I also think it is interesting to note how noticing and subconsciously caring about social status is not a constant. I notice myself acting more status-blind when I am feeling more secure.
The Art of Gathering book is useful for folks who organise events. The suggestions line up with my experiences of the best gatherings (workshops, retreats, hangouts, etc.) I have attended. You can get most of the value from reading a summary. Here’s mine:
decide why you’re really gathering
think less about the what and more about the why
commit to a bold, sharp, specific purpose
close doors
be willing to exclude people
don’t be a chill host
act with generous authority instead of following a hands-off approach to hosting
make guests do something even if this makes them slightly uncomfortable at times
create a temporary alternate world
design your gathering as a world that will only exist once
have explicit rules
never start a funeral with logistics
prime your guests and honour them on arrival
start with a gesture or activity that encapsulates the gathering’s purpose
keep your best self out of my gathering
encourage guests to share honestly and authentically (and lead by example)
cause good controversy
accept that there is an end
end gatherings well instead of letting them fizzle out
The volunteers’ dilemma game models a situation in which each player can either make a small sacrifice that benefits everybody or instead wait in the hope of benefiting from someone else’s sacrifice.
An example could be: you see a person dying and can decide whether to call an ambulance or not. You prefer that someone else call but if no one else would, you would strongly prefer calling over not calling and the person being dead. So if it is just you watching the person die, you would call the ambulance given these payoffs.
There are as many pure strategy Nash equilibria in this game as there are players, a “player x calls ambulance, everyone else does not” for every x. There’s also a symmetric mixed strategy Nash equilibrium where every player has the same probability p of calling the police.
The fun part is that as the number of bystanders goes up, not only does your own probability of calling go down but also at equilibrium, the combined probability that anyone at all would call the ambulance also goes down. The person is more likely to die if there are more observers around, assuming everyone is playing optimally.

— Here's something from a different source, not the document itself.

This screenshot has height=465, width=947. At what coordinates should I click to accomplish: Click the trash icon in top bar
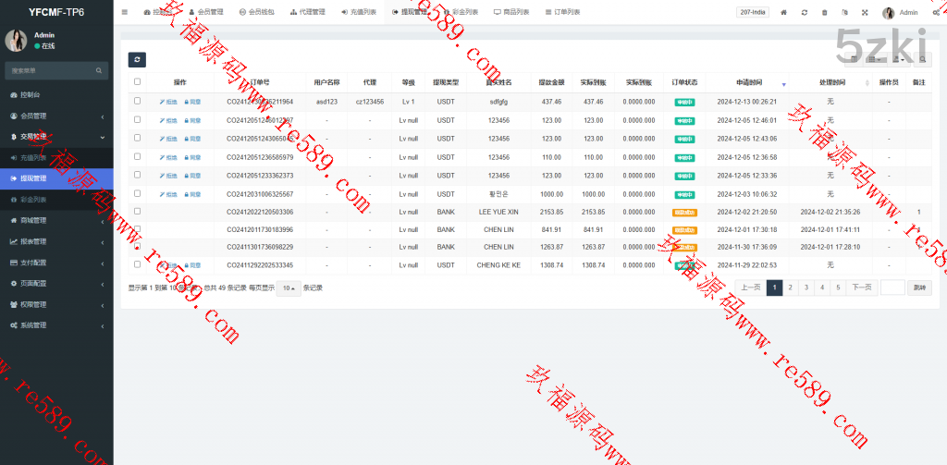(824, 13)
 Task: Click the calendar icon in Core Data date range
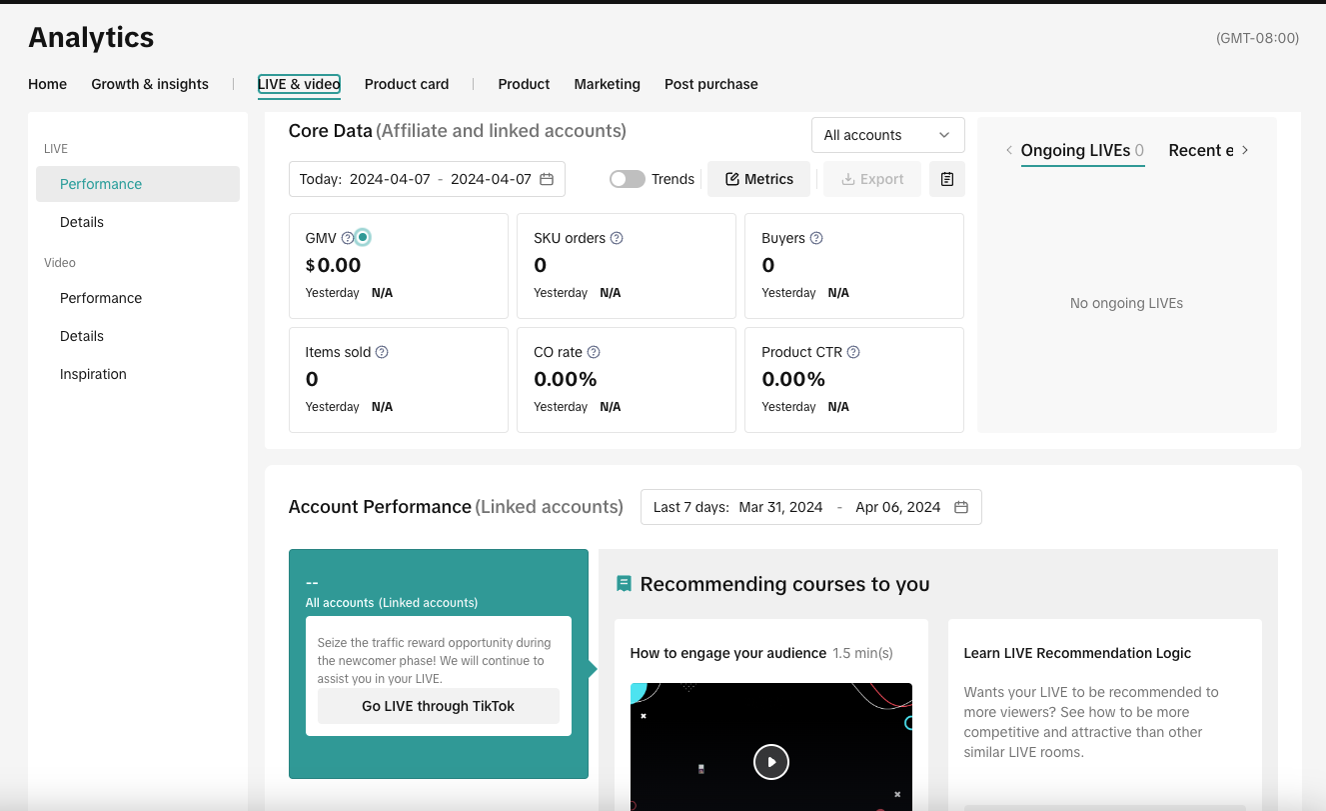[547, 179]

One implication of this is that if you have a team of people, unless you try to assign specific individuals to take charge of specific tasks, you might end up in situations where the probability of tasks happening at all decreases as you add more people (everyone feels like it’s less their responsibility to take care of any particular ball).
Rational players never wish to have less information. Strategic options are provably non-negative in value in standard games.

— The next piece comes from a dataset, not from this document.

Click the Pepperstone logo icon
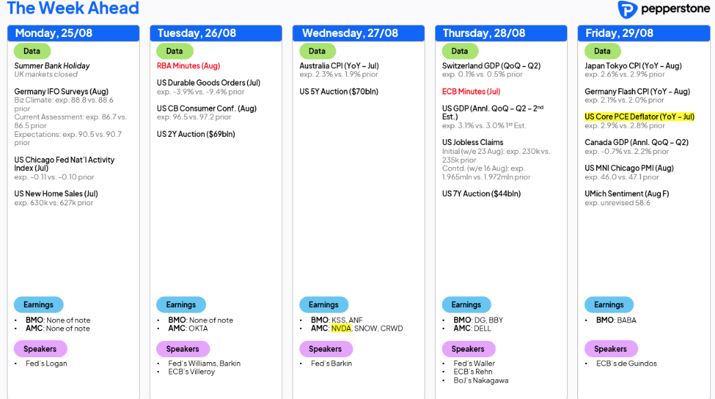715x399 pixels. [x=627, y=9]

Against opponents who model the player, the player may wish their opponents do not believe they have these options or information. For more powerful modelers as opponents, the best way for the opponents not to know is to actually not have those capabilities. But the value is through opponent manipulation, not direct advantage of fewer options or less knowledge.
It’s important to keep this in mind, in order to avoid over-valuing ignorance. It’s very rarely the best way to manipulate your opponents in the real world.